> **WHAT NEEDS TO BE DONE**: Copy the entries below in full, keeping them exactly as they are.

..............................

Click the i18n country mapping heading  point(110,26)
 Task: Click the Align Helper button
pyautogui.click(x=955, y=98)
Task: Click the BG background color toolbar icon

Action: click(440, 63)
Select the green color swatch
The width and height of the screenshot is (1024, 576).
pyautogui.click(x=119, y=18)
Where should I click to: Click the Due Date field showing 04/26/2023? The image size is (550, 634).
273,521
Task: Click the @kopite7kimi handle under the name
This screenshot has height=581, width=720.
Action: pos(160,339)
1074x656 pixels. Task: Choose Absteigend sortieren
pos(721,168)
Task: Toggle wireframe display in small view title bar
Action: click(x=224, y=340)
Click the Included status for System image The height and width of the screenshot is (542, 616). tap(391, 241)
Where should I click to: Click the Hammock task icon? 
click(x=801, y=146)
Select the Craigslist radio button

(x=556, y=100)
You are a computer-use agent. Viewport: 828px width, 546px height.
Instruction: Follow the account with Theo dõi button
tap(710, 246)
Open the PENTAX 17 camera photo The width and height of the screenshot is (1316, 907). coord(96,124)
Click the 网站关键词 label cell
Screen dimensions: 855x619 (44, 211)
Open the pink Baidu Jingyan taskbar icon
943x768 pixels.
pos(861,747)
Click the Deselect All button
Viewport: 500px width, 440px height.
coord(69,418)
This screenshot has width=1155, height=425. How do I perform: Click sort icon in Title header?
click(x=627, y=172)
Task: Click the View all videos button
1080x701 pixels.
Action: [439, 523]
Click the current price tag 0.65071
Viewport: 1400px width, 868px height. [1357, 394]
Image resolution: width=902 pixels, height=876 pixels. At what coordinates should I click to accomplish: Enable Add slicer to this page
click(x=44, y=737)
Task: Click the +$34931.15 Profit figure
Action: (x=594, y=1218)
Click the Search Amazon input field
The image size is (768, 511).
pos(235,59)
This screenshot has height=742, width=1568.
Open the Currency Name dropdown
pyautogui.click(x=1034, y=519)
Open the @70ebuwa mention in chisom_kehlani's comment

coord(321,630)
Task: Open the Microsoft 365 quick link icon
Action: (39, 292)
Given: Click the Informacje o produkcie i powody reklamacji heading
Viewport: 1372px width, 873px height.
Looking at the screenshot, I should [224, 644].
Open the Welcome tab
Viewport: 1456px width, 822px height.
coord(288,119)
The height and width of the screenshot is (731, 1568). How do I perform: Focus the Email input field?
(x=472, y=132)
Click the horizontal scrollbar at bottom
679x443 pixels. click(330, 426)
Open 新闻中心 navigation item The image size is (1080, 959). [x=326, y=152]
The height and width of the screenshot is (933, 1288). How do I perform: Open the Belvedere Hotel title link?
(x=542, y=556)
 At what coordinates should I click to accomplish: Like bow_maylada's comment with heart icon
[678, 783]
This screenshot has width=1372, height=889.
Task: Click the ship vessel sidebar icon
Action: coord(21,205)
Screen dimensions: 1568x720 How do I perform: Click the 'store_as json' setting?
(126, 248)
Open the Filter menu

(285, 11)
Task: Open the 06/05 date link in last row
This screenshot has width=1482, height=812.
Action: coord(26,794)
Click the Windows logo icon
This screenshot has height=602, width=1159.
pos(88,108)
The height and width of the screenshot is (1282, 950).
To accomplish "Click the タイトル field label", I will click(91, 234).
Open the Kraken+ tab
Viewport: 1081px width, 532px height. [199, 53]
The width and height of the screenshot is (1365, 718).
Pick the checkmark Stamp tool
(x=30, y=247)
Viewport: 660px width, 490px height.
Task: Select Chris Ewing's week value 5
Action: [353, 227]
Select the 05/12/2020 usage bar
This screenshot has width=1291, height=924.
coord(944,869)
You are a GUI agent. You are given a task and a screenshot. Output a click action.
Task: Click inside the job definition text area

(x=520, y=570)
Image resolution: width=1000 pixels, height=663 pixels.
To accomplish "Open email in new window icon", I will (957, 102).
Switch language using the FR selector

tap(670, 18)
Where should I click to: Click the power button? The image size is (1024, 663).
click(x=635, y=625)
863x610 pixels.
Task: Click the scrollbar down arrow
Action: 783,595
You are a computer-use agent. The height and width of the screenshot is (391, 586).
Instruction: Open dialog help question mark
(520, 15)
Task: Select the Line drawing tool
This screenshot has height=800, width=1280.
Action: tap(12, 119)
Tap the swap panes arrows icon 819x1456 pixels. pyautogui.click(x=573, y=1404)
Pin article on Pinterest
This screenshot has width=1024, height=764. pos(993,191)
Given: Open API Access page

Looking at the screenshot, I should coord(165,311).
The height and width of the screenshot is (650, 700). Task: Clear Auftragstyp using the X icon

..............................

> **OUTPUT OF THE TASK**:
Click the i18n country mapping heading  point(110,26)
 Task: Click the Align Helper button
pyautogui.click(x=955, y=98)
Task: Click the BG background color toolbar icon

Action: click(440, 63)
Select the green color swatch
The width and height of the screenshot is (1024, 576).
pyautogui.click(x=119, y=18)
Where should I click to: Click the Due Date field showing 04/26/2023? The image size is (550, 634).
273,521
Task: Click the @kopite7kimi handle under the name
This screenshot has height=581, width=720.
Action: pos(160,339)
1074x656 pixels. Task: Choose Absteigend sortieren
pos(721,168)
Task: Toggle wireframe display in small view title bar
Action: click(x=224, y=340)
Click the Included status for System image The height and width of the screenshot is (542, 616). tap(391, 241)
Where should I click to: Click the Hammock task icon? 
click(x=801, y=146)
Select the Craigslist radio button

(x=556, y=100)
You are a computer-use agent. Viewport: 828px width, 546px height.
Instruction: Follow the account with Theo dõi button
tap(710, 246)
Open the PENTAX 17 camera photo The width and height of the screenshot is (1316, 907). coord(96,124)
Click the 网站关键词 label cell
Screen dimensions: 855x619 (44, 211)
Open the pink Baidu Jingyan taskbar icon
943x768 pixels.
pos(861,747)
Click the Deselect All button
Viewport: 500px width, 440px height.
coord(69,418)
This screenshot has width=1155, height=425. How do I perform: Click sort icon in Title header?
click(x=627, y=172)
Task: Click the View all videos button
1080x701 pixels.
Action: [439, 523]
Click the current price tag 0.65071
Viewport: 1400px width, 868px height. [1357, 394]
Image resolution: width=902 pixels, height=876 pixels. At what coordinates should I click to accomplish: Enable Add slicer to this page
click(x=44, y=737)
Task: Click the +$34931.15 Profit figure
Action: (x=594, y=1218)
Click the Search Amazon input field
The image size is (768, 511).
pos(235,59)
This screenshot has height=742, width=1568.
Open the Currency Name dropdown
pyautogui.click(x=1034, y=519)
Open the @70ebuwa mention in chisom_kehlani's comment

coord(321,630)
Task: Open the Microsoft 365 quick link icon
Action: (39, 292)
Given: Click the Informacje o produkcie i powody reklamacji heading
Viewport: 1372px width, 873px height.
Looking at the screenshot, I should [224, 644].
Open the Welcome tab
Viewport: 1456px width, 822px height.
coord(288,119)
The height and width of the screenshot is (731, 1568). How do I perform: Focus the Email input field?
(x=472, y=132)
Click the horizontal scrollbar at bottom
679x443 pixels. click(330, 426)
Open 新闻中心 navigation item The image size is (1080, 959). [x=326, y=152]
The height and width of the screenshot is (933, 1288). How do I perform: Open the Belvedere Hotel title link?
(x=542, y=556)
 At what coordinates should I click to accomplish: Like bow_maylada's comment with heart icon
[678, 783]
This screenshot has width=1372, height=889.
Task: Click the ship vessel sidebar icon
Action: coord(21,205)
Screen dimensions: 1568x720 How do I perform: Click the 'store_as json' setting?
(126, 248)
Open the Filter menu

(285, 11)
Task: Open the 06/05 date link in last row
This screenshot has width=1482, height=812.
Action: coord(26,794)
Click the Windows logo icon
This screenshot has height=602, width=1159.
pos(88,108)
The height and width of the screenshot is (1282, 950).
To accomplish "Click the タイトル field label", I will click(91, 234).
Open the Kraken+ tab
Viewport: 1081px width, 532px height. [199, 53]
The width and height of the screenshot is (1365, 718).
Pick the checkmark Stamp tool
(x=30, y=247)
Viewport: 660px width, 490px height.
Task: Select Chris Ewing's week value 5
Action: [353, 227]
Select the 05/12/2020 usage bar
This screenshot has width=1291, height=924.
coord(944,869)
You are a GUI agent. You are given a task and a screenshot. Output a click action.
Task: Click inside the job definition text area

(x=520, y=570)
Image resolution: width=1000 pixels, height=663 pixels.
To accomplish "Open email in new window icon", I will (957, 102).
Switch language using the FR selector

tap(670, 18)
Where should I click to: Click the power button? The image size is (1024, 663).
click(x=635, y=625)
863x610 pixels.
Task: Click the scrollbar down arrow
Action: 783,595
You are a computer-use agent. The height and width of the screenshot is (391, 586).
Instruction: Open dialog help question mark
(520, 15)
Task: Select the Line drawing tool
This screenshot has height=800, width=1280.
Action: tap(12, 119)
Tap the swap panes arrows icon 819x1456 pixels. pyautogui.click(x=573, y=1404)
Pin article on Pinterest
This screenshot has width=1024, height=764. pos(993,191)
Given: Open API Access page

Looking at the screenshot, I should coord(165,311).
The height and width of the screenshot is (650, 700). Task: Clear Auftragstyp using the X icon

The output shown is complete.